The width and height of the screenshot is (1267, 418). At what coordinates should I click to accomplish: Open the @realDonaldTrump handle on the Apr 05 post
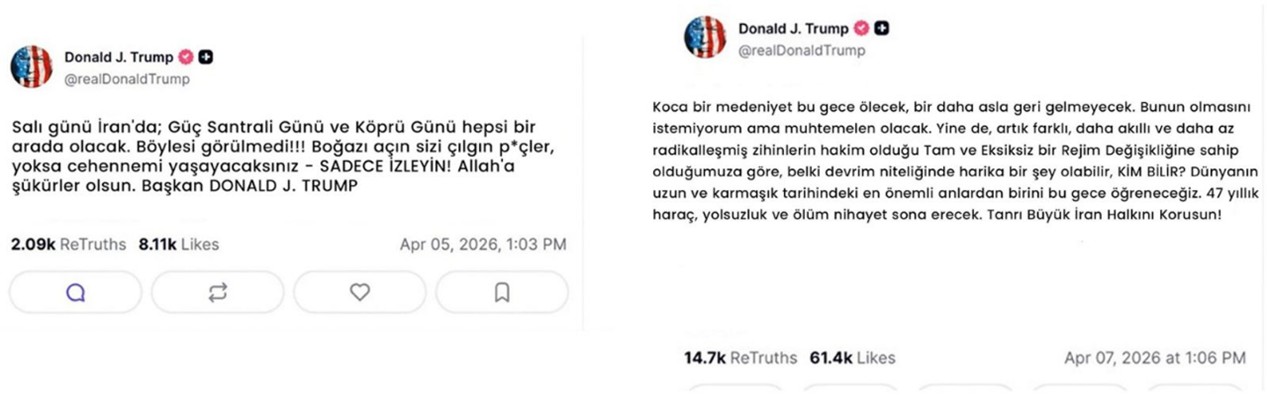coord(126,79)
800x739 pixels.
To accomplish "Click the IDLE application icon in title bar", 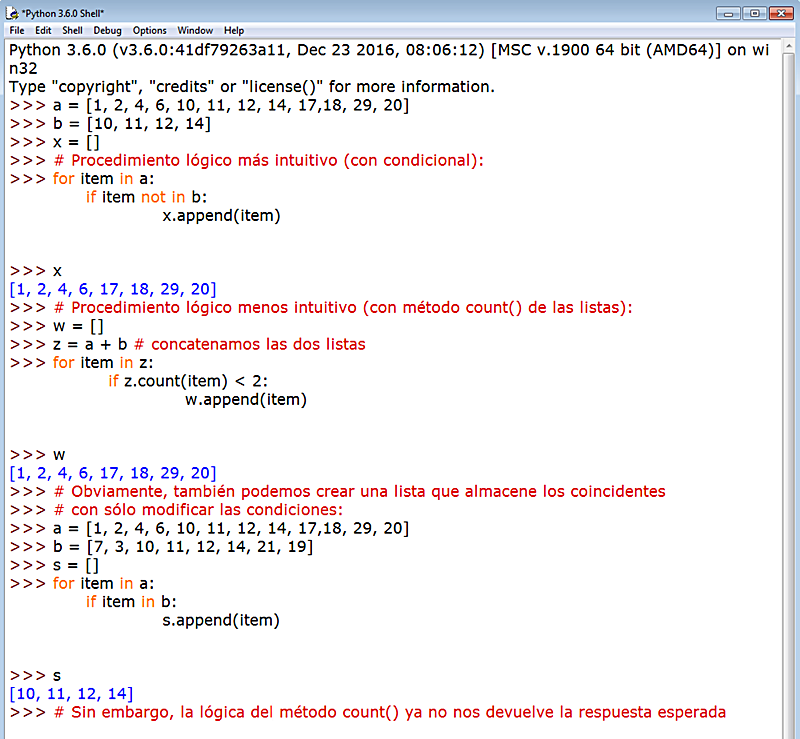I will [x=14, y=13].
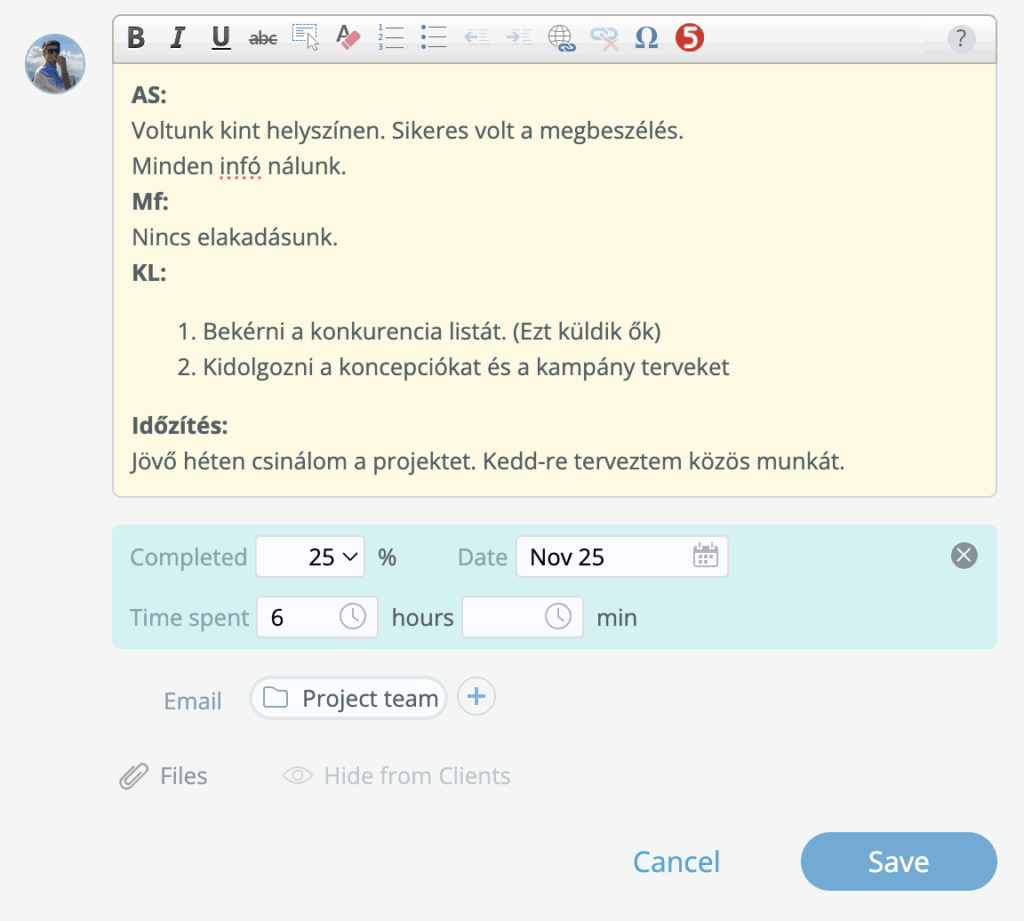
Task: Click the red HTML5 icon
Action: tap(689, 38)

══════

**EXERCISE AIM:**
Print the material above word for word, first line through the line with "800x739 pixels.", and leave every picture out.

**TASK RESULT:**
The width and height of the screenshot is (1267, 418). At what coordinates should I click to accomplish: Open the @realDonaldTrump handle on the Apr 05 post
coord(126,79)
800x739 pixels.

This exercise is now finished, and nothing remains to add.